◆ Vos tâches:
A) Citez mot pour mot le passage du texte sur les hôpitaux bombardés qui va de « Des hôpitaux bombardés. » jusqu'à « ligne de front. » inclus.
B) Écrivez la suite du texte sur les hôpitaux bombardés à Donetsk et Luhansk, en reprenant après sa dernière phrase.

◆ Texte extrait:
· · · ·
Des hôpitaux bombardés. Le conflit n’a jamais épargné les structures sanitaires. La semaine dernière, trois cliniques à Donetsk et Luhansk ont été touchées par des bombes et des roquettes. Le 19 janvier, une roquette a frappé l’hôpital de Donetsk #3 alors qu’il est situé au centre-ville, au moins à sept kilomètres de la ligne de front.

"Bombarder des structures médicales, de manière ciblée ou indiscriminée, est totalement inacceptable, poursuit Loïc Jaeger. Endommager ou détruire des cliniques, cela signifie que des blessés ne seront pas soignés aujourd’hui, mais aussi que des femmes enceintes, des enfants malades ou encore des personnes qui souffrent de diabète ou d’hypertension ne seront pas soignés demain. Toutes les parties dans ce conflit doivent s’assurer que les hôpitaux soient épargnés et que le staff médical puisse assumer son travail sans avoir à craindre pour sa vie."
· · · ·
◆ Extraits de données:
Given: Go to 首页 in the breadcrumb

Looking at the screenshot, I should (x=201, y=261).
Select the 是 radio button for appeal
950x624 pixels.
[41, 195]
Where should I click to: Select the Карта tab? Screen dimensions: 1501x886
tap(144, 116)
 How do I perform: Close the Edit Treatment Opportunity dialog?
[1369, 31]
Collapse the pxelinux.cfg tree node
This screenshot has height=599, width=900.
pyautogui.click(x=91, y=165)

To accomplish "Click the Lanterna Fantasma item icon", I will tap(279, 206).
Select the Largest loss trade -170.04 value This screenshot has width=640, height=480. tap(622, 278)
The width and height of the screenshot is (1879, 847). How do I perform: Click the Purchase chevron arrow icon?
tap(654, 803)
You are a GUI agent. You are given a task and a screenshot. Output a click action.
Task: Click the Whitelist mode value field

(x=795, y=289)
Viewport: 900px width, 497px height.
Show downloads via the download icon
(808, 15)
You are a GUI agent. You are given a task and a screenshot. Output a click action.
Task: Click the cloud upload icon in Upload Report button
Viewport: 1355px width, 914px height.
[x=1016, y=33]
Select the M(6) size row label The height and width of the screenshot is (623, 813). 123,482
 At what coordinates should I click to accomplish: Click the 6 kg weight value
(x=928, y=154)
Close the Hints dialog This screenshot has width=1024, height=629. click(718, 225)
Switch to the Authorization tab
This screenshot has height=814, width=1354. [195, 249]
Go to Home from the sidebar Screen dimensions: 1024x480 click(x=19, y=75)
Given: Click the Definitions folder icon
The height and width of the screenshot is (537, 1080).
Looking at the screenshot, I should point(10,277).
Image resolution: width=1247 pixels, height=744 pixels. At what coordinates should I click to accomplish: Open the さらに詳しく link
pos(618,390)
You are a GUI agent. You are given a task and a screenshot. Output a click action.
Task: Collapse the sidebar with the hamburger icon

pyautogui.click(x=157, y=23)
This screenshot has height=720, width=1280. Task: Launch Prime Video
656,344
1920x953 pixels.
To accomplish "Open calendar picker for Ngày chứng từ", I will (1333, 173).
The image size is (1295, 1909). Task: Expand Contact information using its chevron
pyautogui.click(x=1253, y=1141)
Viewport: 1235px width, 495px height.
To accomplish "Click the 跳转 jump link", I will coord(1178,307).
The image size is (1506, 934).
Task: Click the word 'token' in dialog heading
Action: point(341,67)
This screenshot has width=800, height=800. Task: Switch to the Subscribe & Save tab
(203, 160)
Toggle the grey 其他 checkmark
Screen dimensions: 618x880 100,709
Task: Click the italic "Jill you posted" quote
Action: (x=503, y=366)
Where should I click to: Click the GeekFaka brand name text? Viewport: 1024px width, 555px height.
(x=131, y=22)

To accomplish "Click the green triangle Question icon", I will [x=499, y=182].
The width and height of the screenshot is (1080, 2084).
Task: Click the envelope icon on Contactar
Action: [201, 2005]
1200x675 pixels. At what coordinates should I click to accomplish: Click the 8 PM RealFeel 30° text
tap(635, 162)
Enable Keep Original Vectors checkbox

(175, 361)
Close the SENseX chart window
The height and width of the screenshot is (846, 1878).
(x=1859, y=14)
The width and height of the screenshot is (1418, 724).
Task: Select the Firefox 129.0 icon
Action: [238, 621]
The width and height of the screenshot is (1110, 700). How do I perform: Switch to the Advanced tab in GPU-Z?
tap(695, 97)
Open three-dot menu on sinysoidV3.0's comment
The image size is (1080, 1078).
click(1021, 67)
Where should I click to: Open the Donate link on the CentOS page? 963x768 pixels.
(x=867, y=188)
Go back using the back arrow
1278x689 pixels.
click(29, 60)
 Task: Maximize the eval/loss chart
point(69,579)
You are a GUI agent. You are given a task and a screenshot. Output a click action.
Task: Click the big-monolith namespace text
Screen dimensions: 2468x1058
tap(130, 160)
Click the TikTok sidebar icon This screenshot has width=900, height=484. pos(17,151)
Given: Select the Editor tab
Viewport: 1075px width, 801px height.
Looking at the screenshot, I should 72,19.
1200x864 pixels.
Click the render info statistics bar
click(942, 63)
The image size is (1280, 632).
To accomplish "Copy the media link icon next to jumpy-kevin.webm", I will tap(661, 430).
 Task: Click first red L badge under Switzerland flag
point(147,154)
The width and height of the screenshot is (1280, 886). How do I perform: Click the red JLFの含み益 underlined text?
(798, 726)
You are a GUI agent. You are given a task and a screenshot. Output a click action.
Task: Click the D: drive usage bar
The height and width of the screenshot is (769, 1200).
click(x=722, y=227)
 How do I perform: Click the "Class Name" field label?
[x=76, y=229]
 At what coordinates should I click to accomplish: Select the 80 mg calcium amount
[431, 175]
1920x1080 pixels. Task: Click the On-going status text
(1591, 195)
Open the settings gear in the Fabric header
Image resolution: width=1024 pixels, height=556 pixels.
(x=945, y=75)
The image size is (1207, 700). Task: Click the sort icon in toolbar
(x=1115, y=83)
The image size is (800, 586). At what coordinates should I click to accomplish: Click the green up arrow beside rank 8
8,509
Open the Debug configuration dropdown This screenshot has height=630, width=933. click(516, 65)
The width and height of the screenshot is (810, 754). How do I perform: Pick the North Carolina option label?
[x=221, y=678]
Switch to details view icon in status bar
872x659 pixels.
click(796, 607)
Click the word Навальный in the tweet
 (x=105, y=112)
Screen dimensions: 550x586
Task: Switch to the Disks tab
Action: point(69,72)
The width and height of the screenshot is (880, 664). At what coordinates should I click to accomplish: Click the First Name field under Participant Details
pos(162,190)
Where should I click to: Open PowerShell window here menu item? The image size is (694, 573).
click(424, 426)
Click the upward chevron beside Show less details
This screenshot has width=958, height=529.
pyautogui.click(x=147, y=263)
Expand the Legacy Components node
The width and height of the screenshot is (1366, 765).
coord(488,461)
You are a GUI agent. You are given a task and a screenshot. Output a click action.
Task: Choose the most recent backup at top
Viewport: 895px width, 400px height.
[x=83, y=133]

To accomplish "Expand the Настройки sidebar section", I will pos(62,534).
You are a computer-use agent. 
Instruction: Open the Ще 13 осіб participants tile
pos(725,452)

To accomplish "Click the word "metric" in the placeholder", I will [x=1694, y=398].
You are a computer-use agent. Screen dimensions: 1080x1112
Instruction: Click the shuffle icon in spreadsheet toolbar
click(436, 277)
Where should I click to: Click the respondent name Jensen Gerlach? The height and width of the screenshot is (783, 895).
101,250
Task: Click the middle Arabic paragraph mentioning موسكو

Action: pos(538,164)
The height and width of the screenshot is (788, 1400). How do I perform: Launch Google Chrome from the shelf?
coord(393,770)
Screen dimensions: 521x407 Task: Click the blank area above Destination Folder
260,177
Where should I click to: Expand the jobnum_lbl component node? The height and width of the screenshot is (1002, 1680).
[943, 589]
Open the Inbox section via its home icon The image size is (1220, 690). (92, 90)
· · · ·
◆ Réponses par tâche:
A)
Des hôpitaux bombardés. Le conflit n’a jamais épargné les structures sanitaires. La semaine dernière, trois cliniques à Donetsk et Luhansk ont été touchées par des bombes et des roquettes. Le 19 janvier, une roquette a frappé l’hôpital de Donetsk #3 alors qu’il est situé au centre-ville, au moins à sept kilomètres de la ligne de front.

B)
Le 14 janvier, un hospice pour patients atteints de troubles mentaux, situés à Slavyanoserbsk, dans la région de Luhansk, a été gravement endommagé lorsque la ville subissait d’intenses bombardements. Depuis le début du conflit, MSF soutient cet hospice en lui fournissant des médicaments et du matériel d'hygiène. Une équipe MSF a réussi à atteindre l’hôpital principal de laville le 19 janvier pour y donenr du matériel en quantité suffisante pour traiter 50 blessés. Suite aux bombardements, l’hôpital s’est retrouvé sans électricité pendant deux jours. L’équipe MSF a vu au moins 10 maisons récemment détruites dans le centre de Slavyanoserbsk.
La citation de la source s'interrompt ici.